Stored data
________

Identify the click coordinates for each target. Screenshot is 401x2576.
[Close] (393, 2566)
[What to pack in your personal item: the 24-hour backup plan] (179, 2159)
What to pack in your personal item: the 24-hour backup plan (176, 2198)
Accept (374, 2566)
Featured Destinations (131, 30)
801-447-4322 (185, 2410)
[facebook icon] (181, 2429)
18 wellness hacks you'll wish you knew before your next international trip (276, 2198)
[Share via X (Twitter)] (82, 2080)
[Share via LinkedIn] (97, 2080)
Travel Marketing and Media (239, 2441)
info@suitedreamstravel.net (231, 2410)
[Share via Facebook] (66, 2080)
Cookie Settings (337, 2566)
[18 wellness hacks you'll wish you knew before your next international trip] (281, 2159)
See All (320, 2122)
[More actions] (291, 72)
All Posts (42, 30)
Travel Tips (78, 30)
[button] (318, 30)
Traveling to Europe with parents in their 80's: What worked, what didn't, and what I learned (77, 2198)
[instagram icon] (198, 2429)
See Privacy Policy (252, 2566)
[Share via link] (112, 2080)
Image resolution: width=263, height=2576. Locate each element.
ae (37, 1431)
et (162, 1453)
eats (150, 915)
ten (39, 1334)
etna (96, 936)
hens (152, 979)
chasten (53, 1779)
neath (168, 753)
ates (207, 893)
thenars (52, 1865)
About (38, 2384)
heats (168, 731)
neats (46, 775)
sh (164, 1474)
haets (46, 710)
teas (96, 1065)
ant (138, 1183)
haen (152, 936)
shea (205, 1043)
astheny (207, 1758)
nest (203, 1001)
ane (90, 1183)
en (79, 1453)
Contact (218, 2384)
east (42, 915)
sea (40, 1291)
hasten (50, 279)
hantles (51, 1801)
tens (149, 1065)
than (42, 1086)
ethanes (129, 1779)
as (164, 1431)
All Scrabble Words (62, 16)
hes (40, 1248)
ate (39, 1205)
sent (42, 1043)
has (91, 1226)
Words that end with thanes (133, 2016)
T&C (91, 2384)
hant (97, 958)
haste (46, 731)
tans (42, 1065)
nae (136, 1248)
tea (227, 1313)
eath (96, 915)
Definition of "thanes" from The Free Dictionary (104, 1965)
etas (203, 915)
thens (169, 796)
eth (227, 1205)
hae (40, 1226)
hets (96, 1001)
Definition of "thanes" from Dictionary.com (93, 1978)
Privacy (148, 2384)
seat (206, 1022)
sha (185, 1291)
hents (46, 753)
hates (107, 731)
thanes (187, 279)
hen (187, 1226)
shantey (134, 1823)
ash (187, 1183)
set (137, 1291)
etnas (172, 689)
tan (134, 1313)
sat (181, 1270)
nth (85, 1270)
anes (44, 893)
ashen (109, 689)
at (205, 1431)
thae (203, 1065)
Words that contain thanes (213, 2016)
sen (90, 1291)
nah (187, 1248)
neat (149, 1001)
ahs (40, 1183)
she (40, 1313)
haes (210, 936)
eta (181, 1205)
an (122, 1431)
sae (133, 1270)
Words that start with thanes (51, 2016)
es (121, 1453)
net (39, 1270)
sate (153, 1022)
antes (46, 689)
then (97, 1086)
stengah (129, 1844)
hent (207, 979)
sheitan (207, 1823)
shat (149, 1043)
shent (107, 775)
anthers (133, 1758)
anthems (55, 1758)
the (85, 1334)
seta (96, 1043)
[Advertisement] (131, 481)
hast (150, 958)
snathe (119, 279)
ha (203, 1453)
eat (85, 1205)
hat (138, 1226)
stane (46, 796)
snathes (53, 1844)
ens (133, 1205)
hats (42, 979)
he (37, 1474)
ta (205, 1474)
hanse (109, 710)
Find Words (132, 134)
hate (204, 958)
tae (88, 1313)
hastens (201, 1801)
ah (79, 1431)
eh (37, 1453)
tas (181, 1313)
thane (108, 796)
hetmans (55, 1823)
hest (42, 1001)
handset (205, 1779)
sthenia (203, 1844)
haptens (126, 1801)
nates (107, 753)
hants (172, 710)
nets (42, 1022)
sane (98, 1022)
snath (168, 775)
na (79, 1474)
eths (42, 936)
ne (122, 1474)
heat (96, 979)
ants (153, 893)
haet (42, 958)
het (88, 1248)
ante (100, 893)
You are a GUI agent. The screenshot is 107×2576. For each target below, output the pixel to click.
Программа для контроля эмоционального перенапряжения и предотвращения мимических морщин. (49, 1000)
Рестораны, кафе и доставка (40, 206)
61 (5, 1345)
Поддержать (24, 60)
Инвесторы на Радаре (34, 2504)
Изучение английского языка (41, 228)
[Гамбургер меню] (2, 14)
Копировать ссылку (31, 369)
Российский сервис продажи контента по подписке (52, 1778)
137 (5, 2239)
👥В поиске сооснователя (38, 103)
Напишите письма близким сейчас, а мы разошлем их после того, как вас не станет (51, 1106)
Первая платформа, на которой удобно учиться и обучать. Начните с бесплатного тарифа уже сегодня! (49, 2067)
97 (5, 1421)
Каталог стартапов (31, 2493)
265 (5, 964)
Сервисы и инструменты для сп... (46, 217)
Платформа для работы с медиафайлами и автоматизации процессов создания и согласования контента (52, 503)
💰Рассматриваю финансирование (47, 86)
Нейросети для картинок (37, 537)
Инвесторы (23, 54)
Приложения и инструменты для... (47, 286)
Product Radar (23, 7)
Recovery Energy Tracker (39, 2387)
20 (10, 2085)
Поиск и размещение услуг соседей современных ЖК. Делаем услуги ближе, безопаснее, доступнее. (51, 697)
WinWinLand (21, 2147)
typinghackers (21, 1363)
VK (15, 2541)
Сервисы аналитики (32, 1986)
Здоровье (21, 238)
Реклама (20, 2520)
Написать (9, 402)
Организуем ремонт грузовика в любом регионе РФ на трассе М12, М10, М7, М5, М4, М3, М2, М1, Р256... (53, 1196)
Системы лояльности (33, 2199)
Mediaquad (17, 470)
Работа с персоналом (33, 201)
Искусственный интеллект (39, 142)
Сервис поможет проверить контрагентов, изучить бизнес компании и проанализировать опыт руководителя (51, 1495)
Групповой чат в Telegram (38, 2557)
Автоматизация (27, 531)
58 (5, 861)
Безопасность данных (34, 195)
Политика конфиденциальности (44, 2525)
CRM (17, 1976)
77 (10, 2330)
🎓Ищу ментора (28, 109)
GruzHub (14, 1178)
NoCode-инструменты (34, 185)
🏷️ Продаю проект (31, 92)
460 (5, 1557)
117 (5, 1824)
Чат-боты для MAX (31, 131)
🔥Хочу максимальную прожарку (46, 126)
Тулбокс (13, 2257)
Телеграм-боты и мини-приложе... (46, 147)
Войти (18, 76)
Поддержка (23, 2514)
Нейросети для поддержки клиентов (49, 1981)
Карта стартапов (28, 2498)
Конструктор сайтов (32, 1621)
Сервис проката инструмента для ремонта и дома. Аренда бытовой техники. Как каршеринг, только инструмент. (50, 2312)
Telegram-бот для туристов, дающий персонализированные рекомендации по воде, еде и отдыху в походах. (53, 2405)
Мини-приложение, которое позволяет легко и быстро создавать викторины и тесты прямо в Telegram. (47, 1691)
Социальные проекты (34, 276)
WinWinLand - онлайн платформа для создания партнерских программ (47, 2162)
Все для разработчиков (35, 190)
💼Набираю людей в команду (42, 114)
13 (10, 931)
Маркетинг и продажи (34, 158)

________

-- WHAT TO DO --
Each entry above is to be transcribed exactly as it was written.

-- RESPONSE BELOW --
Identify the click coordinates for each target. Screenshot is 401x2576.
[Close] (393, 2566)
[What to pack in your personal item: the 24-hour backup plan] (179, 2159)
What to pack in your personal item: the 24-hour backup plan (176, 2198)
Accept (374, 2566)
Featured Destinations (131, 30)
801-447-4322 (185, 2410)
[facebook icon] (181, 2429)
18 wellness hacks you'll wish you knew before your next international trip (276, 2198)
[Share via X (Twitter)] (82, 2080)
[Share via LinkedIn] (97, 2080)
Travel Marketing and Media (239, 2441)
info@suitedreamstravel.net (231, 2410)
[Share via Facebook] (66, 2080)
Cookie Settings (337, 2566)
[18 wellness hacks you'll wish you knew before your next international trip] (281, 2159)
See All (320, 2122)
[More actions] (291, 72)
All Posts (42, 30)
Travel Tips (78, 30)
[button] (318, 30)
Traveling to Europe with parents in their 80's: What worked, what didn't, and what I learned (77, 2198)
[instagram icon] (198, 2429)
See Privacy Policy (252, 2566)
[Share via link] (112, 2080)
Image resolution: width=263, height=2576. Locate each element.
ae (37, 1431)
et (162, 1453)
eats (150, 915)
ten (39, 1334)
etna (96, 936)
hens (152, 979)
chasten (53, 1779)
neath (168, 753)
ates (207, 893)
thenars (52, 1865)
About (38, 2384)
heats (168, 731)
neats (46, 775)
sh (164, 1474)
haets (46, 710)
teas (96, 1065)
ant (138, 1183)
haen (152, 936)
shea (205, 1043)
astheny (207, 1758)
nest (203, 1001)
ane (90, 1183)
en (79, 1453)
Contact (218, 2384)
east (42, 915)
sea (40, 1291)
hasten (50, 279)
hantles (51, 1801)
tens (149, 1065)
than (42, 1086)
ethanes (129, 1779)
as (164, 1431)
All Scrabble Words (62, 16)
hes (40, 1248)
ate (39, 1205)
sent (42, 1043)
has (91, 1226)
Words that end with thanes (133, 2016)
T&C (91, 2384)
hant (97, 958)
haste (46, 731)
tans (42, 1065)
nae (136, 1248)
tea (227, 1313)
eath (96, 915)
Definition of "thanes" from The Free Dictionary (104, 1965)
etas (203, 915)
thens (169, 796)
eth (227, 1205)
hae (40, 1226)
hets (96, 1001)
Definition of "thanes" from Dictionary.com (93, 1978)
Privacy (148, 2384)
seat (206, 1022)
sha (185, 1291)
hents (46, 753)
hates (107, 731)
thanes (187, 279)
hen (187, 1226)
shantey (134, 1823)
ash (187, 1183)
set (137, 1291)
etnas (172, 689)
tan (134, 1313)
sat (181, 1270)
nth (85, 1270)
anes (44, 893)
ashen (109, 689)
at (205, 1431)
thae (203, 1065)
Words that contain thanes (213, 2016)
sen (90, 1291)
nah (187, 1248)
neat (149, 1001)
ahs (40, 1183)
she (40, 1313)
haes (210, 936)
eta (181, 1205)
an (122, 1431)
sae (133, 1270)
Words that start with thanes (51, 2016)
es (121, 1453)
net (39, 1270)
sate (153, 1022)
antes (46, 689)
then (97, 1086)
stengah (129, 1844)
hent (207, 979)
sheitan (207, 1823)
shat (149, 1043)
shent (107, 775)
anthers (133, 1758)
anthems (55, 1758)
the (85, 1334)
seta (96, 1043)
[Advertisement] (131, 481)
hast (150, 958)
snathe (119, 279)
ha (203, 1453)
eat (85, 1205)
hat (138, 1226)
stane (46, 796)
snathes (53, 1844)
ens (133, 1205)
hats (42, 979)
he (37, 1474)
ta (205, 1474)
hanse (109, 710)
Find Words (132, 134)
hate (204, 958)
tae (88, 1313)
hastens (201, 1801)
ah (79, 1431)
eh (37, 1453)
tas (181, 1313)
thane (108, 796)
hetmans (55, 1823)
hest (42, 1001)
handset (205, 1779)
sthenia (203, 1844)
haptens (126, 1801)
nates (107, 753)
hants (172, 710)
nets (42, 1022)
sane (98, 1022)
snath (168, 775)
na (79, 1474)
eths (42, 936)
ne (122, 1474)
heat (96, 979)
ants (153, 893)
haet (42, 958)
het (88, 1248)
ante (100, 893)
You are a GUI agent. The screenshot is 107×2576. For each target below, output the pixel to click.
Программа для контроля эмоционального перенапряжения и предотвращения мимических морщин. (49, 1000)
Рестораны, кафе и доставка (40, 206)
61 (5, 1345)
Поддержать (24, 60)
Инвесторы на Радаре (34, 2504)
Изучение английского языка (41, 228)
[Гамбургер меню] (2, 14)
Копировать ссылку (31, 369)
Российский сервис продажи контента по подписке (52, 1778)
137 (5, 2239)
👥В поиске сооснователя (38, 103)
Напишите письма близким сейчас, а мы разошлем их после того, как вас не станет (51, 1106)
Первая платформа, на которой удобно учиться и обучать. Начните с бесплатного тарифа уже сегодня! (49, 2067)
97 (5, 1421)
Каталог стартапов (31, 2493)
265 (5, 964)
Сервисы и инструменты для сп... (46, 217)
Платформа для работы с медиафайлами и автоматизации процессов создания и согласования контента (52, 503)
💰Рассматриваю финансирование (47, 86)
Нейросети для картинок (37, 537)
Инвесторы (23, 54)
Приложения и инструменты для... (47, 286)
Product Radar (23, 7)
Recovery Energy Tracker (39, 2387)
20 (10, 2085)
Поиск и размещение услуг соседей современных ЖК. Делаем услуги ближе, безопаснее, доступнее. (51, 697)
WinWinLand (21, 2147)
typinghackers (21, 1363)
VK (15, 2541)
Сервисы аналитики (32, 1986)
Здоровье (21, 238)
Реклама (20, 2520)
Написать (9, 402)
Организуем ремонт грузовика в любом регионе РФ на трассе М12, М10, М7, М5, М4, М3, М2, М1, Р256... (53, 1196)
Системы лояльности (33, 2199)
Mediaquad (17, 470)
Работа с персоналом (33, 201)
Искусственный интеллект (39, 142)
Сервис поможет проверить контрагентов, изучить бизнес компании и проанализировать опыт руководителя (51, 1495)
Групповой чат в Telegram (38, 2557)
Автоматизация (27, 531)
58 (5, 861)
Безопасность данных (34, 195)
Политика конфиденциальности (44, 2525)
CRM (17, 1976)
77 (10, 2330)
🎓Ищу ментора (28, 109)
GruzHub (14, 1178)
NoCode-инструменты (34, 185)
🏷️ Продаю проект (31, 92)
460 (5, 1557)
117 (5, 1824)
Чат-боты для MAX (31, 131)
🔥Хочу максимальную прожарку (46, 126)
Тулбокс (13, 2257)
Телеграм-боты и мини-приложе... (46, 147)
Войти (18, 76)
Поддержка (23, 2514)
Нейросети для поддержки клиентов (49, 1981)
Карта стартапов (28, 2498)
Конструктор сайтов (32, 1621)
Сервис проката инструмента для ремонта и дома. Аренда бытовой техники. Как каршеринг, только инструмент. (50, 2312)
Telegram-бот для туристов, дающий персонализированные рекомендации по воде, еде и отдыху в походах. (53, 2405)
Мини-приложение, которое позволяет легко и быстро создавать викторины и тесты прямо в Telegram. (47, 1691)
Социальные проекты (34, 276)
WinWinLand - онлайн платформа для создания партнерских программ (47, 2162)
Все для разработчиков (35, 190)
💼Набираю людей в команду (42, 114)
13 (10, 931)
Маркетинг и продажи (34, 158)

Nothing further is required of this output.